But notice something about the logic of attributions of virtue. A virtue is a person’s disposition to respond to a certain type of situation in an admirable way. So you can’t begin to know whether someone has a virtue without having seen him respond to a decent-sized sample of situations. Judgments about presidential virtue early in a president's first term are like believing that a rookie baseball player belongs in the Hall of Fame because he had a good spring training and a hot April.

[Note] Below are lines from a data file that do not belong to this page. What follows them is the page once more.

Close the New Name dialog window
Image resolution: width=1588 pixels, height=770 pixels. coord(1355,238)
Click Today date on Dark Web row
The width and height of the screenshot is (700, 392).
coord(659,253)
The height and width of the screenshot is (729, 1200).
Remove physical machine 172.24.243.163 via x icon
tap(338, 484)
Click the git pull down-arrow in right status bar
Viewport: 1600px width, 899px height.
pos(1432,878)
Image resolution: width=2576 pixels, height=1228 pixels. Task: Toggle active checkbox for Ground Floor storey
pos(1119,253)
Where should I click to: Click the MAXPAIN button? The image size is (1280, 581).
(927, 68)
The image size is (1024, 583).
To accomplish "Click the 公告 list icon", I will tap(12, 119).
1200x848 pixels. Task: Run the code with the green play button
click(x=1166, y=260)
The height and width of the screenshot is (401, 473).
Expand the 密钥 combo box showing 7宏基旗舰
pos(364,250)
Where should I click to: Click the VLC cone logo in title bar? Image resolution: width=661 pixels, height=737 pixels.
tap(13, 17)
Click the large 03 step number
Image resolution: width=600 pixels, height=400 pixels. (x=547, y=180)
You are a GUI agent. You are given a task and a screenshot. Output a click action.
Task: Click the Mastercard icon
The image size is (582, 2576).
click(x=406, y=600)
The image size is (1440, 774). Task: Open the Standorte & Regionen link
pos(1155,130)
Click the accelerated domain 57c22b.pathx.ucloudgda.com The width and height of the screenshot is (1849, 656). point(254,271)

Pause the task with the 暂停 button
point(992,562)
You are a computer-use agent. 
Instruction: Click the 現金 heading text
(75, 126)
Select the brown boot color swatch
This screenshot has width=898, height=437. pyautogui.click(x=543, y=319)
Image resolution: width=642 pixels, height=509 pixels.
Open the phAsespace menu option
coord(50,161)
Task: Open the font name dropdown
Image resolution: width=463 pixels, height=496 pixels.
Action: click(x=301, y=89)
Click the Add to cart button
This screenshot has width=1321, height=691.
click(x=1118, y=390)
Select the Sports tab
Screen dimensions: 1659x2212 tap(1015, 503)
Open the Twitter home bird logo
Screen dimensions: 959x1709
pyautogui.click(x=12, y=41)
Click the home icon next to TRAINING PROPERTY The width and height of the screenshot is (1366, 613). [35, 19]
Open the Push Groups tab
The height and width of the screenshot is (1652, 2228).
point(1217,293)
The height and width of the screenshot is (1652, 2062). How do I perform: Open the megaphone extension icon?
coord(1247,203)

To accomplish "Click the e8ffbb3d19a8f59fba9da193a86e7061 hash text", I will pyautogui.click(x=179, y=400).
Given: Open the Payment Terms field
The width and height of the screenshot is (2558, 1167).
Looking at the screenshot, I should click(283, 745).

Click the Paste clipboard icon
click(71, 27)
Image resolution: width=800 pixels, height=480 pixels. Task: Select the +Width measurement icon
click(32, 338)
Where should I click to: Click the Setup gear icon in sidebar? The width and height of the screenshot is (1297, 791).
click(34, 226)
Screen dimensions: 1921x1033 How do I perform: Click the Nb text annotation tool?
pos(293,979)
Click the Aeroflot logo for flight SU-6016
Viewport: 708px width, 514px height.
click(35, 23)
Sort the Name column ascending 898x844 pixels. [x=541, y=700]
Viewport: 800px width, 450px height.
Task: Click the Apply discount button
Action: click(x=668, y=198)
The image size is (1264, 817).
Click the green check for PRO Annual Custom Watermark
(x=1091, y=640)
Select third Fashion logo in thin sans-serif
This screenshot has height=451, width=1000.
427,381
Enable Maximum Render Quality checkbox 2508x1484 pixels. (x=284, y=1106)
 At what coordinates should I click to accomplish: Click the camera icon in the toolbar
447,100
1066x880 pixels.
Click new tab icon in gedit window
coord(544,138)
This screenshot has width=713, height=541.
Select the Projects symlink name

Granted, Obama’s eloquence was pretty conclusively demonstrated early in his presidential campaign. But all the talk about his extraordinary intelligence, temperament, self-discipline, etc. could only have been a series of unreliable snap judgments. The zeal with which intellectuals jumped to flattering conclusions about Obama said less about him than about their own will to believe.
In hindsight, some of those judgments are pretty funny. Take the speech on race that Obama gave during the campaign in the heat of the Jeremiah Wright controversy. Within days, a certifiable intellectual heavyweight like Gary Wills was comparing it to Lincoln’s famous speech at the Cooper Union.
Pop quiz: can you remember a single scrutiny-bearing idea or a memorable turn of the phrase from Obama’s race speech? Me neither. And I’ve noted before that some of Obama’s more memorable lines, (like the bit about how he can no more renounce Wright than he can renounce his grandmother), are pretty transparently bullshit. Not that we should hold Obama’s occasional bullshitting strongly against him. We all know that bullshit is the grease that allows the wheels of any presidential campaign to turn and tolerate it insofar as we think it’s being deployed in a good cause. But we shouldn’t forget that, since we’re constantly evaluating presidents on the basis of insufficient data, the difference between presidential wisdom, wrong-headedness and empty-headedness is always going to be largely in the eye of the beholder.
In an ideologically divided polity like ours, presidents will always have supporters anxious to tell you about their surpassing wisdom and opponents anxious to bend your ear about their wrong-headedness. But the spreading perception of empty-headedness does an administration in. George W. Bush could survive a lot people thinking before the 2004 election that he'd made a bad mistake by invading Iraq, but his presidency couldn't recover from the perception that set in by the summer of 2006 that he was prosecuting a war without having a plan.
That’s why I take Niall Ferguson’s cover story in Newsweek seriously as much for its appearance as for what it says. He’s everybody’s idea of a heavyweight public intellectual and the new regime at Newsweek has given him a prominent platform to disparage Obama. And Ferguson has used it to propound the thesis that Obama isn’t just wrong-headed, but empty-headed (my emphasis):
That hurts. Intellectuals tend to run in herds and Ferguson is the kind of guy who could start a stampede.“I can think of no more damning indictment of the administration’s strategic thinking than this: it never once considered a scenario in which Mubarak faced a popular revolt. Yet the very essence of rigorous strategic thinking is to devise such a scenario and to think through the best responses to them, preferably two or three moves ahead of actual or potential adversaries. It is only by doing these things—ranking priorities and gaming scenarios—that a coherent foreign policy can be made. The Israelis have been hard at work doing this. All the president and his NSC team seem to have done is to draft touchy-feely speeches like the one he delivered in Cairo early in his presidency. . . .
“Grand strategy is all about the necessity of choice. Today, it means choosing between a daunting list of objectives: to resist the spread of radical Islam, to limit Iran’s ambition to become dominant in the Middle East, to contain the rise of China as an economic rival, to guard against a Russian “reconquista” of Eastern Europe—and so on. The defining characteristic of Obama’s foreign policy has been not just a failure to prioritize, but also a failure to recognize the need to do so. A succession of speeches saying, in essence, “I am not George W. Bush” is no substitute for a strategy.”